Problem : What is the smallest positive integer in the set { $24x+60y+2000z : x,y,z \in \Bbb Z$ }

Solution:By hit and trial method answer is $4$

Is there any method to find it ?

Answer 1

1. Since the greatest common divisor (GCD) of 24, 60, 2000 is 4, $24x + 60y + 2000z = 4(6x + 15y + 500z)$ is always multiple of 4. Therefore, the smallest positive integer should be equal to or greater than 4.
2. We can find $x, y, z$ satisfying $6x + 15y + 500z = 1$ like this:
   1. $15 - 6 \times 2 = 3$ shows that $6\times(-2) + 15\times(1) = 3$.
   2. $500 \times 2 - 3 \times 333 = 1$ shows that $6 \times -2 \times -333 + 15 \times 1 \times -333 + 500 \times 2 = 1$.
   3. Therefore, $6 \times 666 + 15 \times -333 + 500 \times 2 = 1$.
3. Therefore, when $x,y,z = 666,-333,2$, $24x + 60y + 2000z = 4$. Therefore, the smallest positive integer $24x + 60y + 2000z$ where $x, y, z \in \mathbb{Z}$ is 4.

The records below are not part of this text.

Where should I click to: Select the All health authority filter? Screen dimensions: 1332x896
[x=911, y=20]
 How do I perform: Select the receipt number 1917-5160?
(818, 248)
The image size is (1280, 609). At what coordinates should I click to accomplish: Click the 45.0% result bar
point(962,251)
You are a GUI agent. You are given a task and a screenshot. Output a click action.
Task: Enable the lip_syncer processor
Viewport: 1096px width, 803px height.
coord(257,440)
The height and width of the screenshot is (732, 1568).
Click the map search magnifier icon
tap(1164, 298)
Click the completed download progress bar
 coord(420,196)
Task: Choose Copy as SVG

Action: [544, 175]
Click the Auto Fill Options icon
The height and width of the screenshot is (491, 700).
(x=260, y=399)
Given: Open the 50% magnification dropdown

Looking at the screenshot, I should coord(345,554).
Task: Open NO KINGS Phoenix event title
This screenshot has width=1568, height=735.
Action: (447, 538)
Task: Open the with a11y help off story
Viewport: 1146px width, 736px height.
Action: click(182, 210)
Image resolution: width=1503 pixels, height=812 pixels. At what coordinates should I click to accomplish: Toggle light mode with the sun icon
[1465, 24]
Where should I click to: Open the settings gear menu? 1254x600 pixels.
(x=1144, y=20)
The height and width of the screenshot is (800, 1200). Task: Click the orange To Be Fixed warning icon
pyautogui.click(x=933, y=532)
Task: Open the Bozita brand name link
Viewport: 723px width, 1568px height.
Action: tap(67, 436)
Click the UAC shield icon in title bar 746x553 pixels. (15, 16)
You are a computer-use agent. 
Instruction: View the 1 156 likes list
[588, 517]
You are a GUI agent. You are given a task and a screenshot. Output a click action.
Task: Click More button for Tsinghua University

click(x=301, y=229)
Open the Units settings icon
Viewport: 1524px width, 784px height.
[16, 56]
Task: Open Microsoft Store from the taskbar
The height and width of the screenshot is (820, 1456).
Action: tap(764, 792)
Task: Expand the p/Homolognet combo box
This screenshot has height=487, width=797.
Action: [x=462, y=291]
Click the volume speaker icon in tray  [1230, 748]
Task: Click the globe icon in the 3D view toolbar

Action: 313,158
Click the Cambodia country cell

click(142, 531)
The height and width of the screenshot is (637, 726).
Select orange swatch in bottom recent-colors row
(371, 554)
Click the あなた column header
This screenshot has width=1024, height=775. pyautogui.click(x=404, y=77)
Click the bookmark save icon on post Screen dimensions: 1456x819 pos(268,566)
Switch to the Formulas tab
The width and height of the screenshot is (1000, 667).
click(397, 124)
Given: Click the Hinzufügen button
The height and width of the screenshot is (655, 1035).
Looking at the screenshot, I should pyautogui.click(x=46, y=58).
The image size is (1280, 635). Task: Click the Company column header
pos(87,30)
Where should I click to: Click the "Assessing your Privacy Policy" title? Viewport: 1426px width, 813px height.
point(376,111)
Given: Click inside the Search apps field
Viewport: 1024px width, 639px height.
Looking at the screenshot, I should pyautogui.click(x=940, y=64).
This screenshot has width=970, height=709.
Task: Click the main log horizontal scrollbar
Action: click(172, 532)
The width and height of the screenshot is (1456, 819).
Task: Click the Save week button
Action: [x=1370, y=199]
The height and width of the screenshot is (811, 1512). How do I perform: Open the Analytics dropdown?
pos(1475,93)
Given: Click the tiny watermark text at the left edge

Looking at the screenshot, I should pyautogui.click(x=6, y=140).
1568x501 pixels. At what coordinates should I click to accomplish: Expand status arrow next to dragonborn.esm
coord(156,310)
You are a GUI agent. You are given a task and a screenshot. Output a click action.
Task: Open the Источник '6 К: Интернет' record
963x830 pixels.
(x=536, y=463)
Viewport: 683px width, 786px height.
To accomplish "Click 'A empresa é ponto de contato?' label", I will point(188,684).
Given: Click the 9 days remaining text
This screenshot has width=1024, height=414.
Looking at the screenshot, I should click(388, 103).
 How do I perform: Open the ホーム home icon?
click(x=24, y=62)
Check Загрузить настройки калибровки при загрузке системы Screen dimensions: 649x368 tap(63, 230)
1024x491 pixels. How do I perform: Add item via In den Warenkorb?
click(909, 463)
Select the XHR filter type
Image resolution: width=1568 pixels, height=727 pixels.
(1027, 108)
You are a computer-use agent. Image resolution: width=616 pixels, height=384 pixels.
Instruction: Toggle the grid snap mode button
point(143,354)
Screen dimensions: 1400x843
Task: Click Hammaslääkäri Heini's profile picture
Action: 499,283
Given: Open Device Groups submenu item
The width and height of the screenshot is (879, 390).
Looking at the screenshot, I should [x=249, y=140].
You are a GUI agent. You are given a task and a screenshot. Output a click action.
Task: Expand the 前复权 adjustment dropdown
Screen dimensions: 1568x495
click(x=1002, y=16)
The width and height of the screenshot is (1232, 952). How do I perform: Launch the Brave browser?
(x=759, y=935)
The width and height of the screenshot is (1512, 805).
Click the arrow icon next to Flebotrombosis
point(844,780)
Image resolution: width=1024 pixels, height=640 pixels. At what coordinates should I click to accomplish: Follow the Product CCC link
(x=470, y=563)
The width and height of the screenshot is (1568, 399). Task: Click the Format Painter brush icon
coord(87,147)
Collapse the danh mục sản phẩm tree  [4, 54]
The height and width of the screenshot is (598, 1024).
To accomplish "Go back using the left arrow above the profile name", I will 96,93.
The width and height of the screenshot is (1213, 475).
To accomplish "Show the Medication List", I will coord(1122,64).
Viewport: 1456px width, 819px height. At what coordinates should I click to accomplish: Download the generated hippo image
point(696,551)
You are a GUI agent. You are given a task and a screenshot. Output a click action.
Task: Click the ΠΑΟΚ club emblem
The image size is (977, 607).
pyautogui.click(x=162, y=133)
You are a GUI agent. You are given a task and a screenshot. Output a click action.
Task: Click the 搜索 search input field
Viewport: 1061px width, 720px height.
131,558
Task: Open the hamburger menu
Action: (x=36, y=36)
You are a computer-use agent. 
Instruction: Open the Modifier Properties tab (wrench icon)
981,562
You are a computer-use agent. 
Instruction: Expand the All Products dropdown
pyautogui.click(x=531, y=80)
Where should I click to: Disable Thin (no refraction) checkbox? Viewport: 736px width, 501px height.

Step 2 can be done by calculating GCD by using Euclidean algorithm.

Answer 2

Note that the set $S$ of numbers $s=ax+by+cz$ for fixed integers $a,b,c$ and variable integers $x,y,z$ is an additive set in the sense that if $s_1,s_2\in S$ then $$s_1\pm s_2=a(x_1\pm x_2)+b(y_1\pm y_2)+c(z_1\pm z_2)$$ This implies that $S$ is the set of multiples of the minimum positive value $d$ it contains - keep adding/subtracting $d$ until you get a non-negative integer less than $d$, which must be zero.

Now note that $GCD(a,b,c)$ divides every element of $S$, and hence $d$. Also $a,b,c$ are represented by $x,y,z =(1,0,0), (0,1,0), (0,0,1)$ respectively, so $d|GCD(a,b,c)$.